Trump faces a slew of investigations and lawsuits — and they're heating up as he weighs White House run
The Republican Trump has called the investigations into his conduct politically motivated "witch hunts" by Democratic adversaries.
Former US President Donald Trump raises his fist while walking to a vehicle outside of Trump Tower in New York City on August 10, 2022.
Stringer | AFP | Getty Images
As Donald Trump considers whether to make a third run for the White House — and when to announce that decision — the former president faces a raft of official investigations and civil lawsuits.
Several of those probes put Trump at risk of criminal sanctions. Others threaten his pocketbook.
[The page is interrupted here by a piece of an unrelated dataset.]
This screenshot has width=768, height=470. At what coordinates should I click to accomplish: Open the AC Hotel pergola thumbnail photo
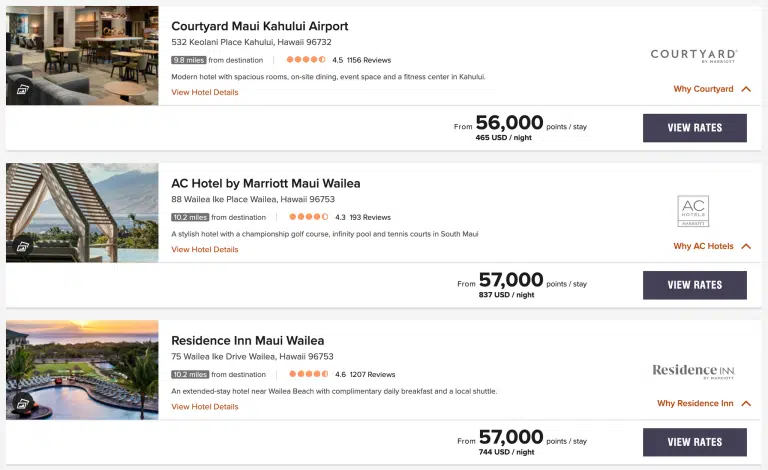point(82,212)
What also remains to be seen is whether they will hurt or help Trump, in what many supporters expect and hope will be his candidacy in 2024.
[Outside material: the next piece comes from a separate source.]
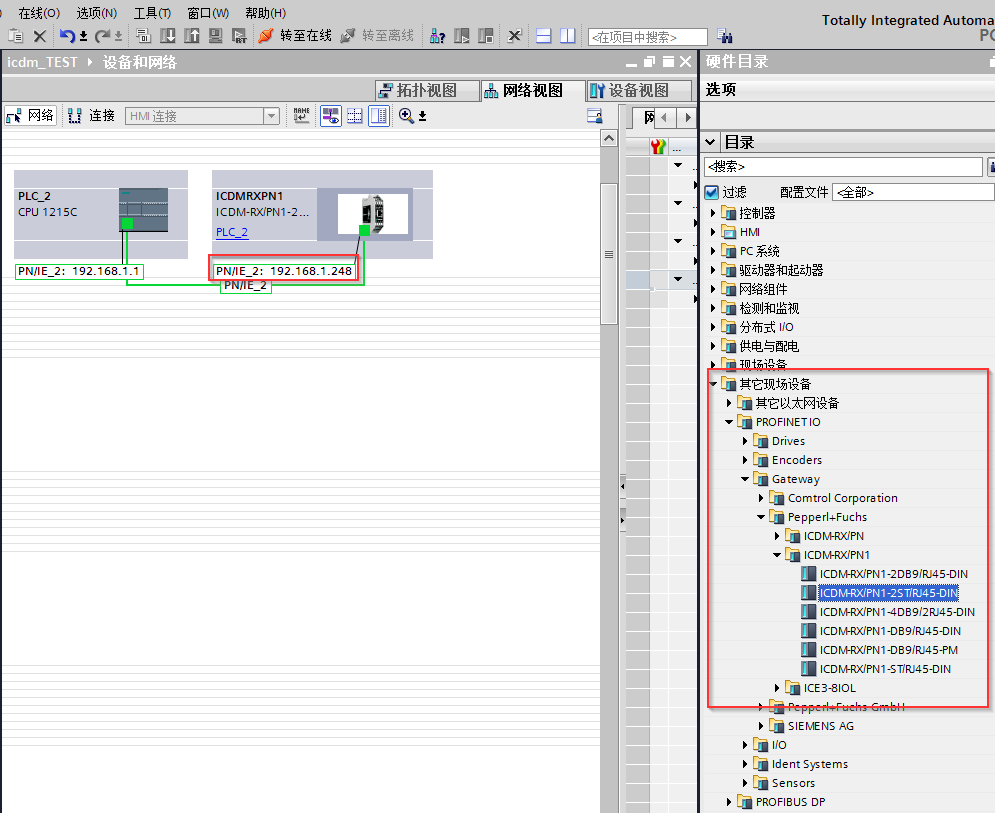Viewport: 995px width, 813px height.
Task: Click the delete X icon in toolbar
Action: [40, 36]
The Republican Trump has repeatedly called the legal probes "witch hunts" by Democratic officials and allies that are designed to hobble him politically. He has denied any wrongdoing.
Here are the top legal challenges for Trump at the moment.
Federal criminal investigation into White House records removal
The records probe on Monday vaulted to being potentially the biggest legal threat to Trump, after his stunning revelation that a team of FBI agents was raiding his residence at the Mar-a-Lago club in Palm Beach, Florida.
The raid was connected to a federal grand jury in Washington, D.C., which is investigating Trump over the removal of records from the White House when he left office in January 2021.
The National Archives and Records Administration in January 2022 retrieved 15 boxes of White House records from Mar-a-Lago. That government agency said the documents should have been sent to NARA at the end of Trump's administration.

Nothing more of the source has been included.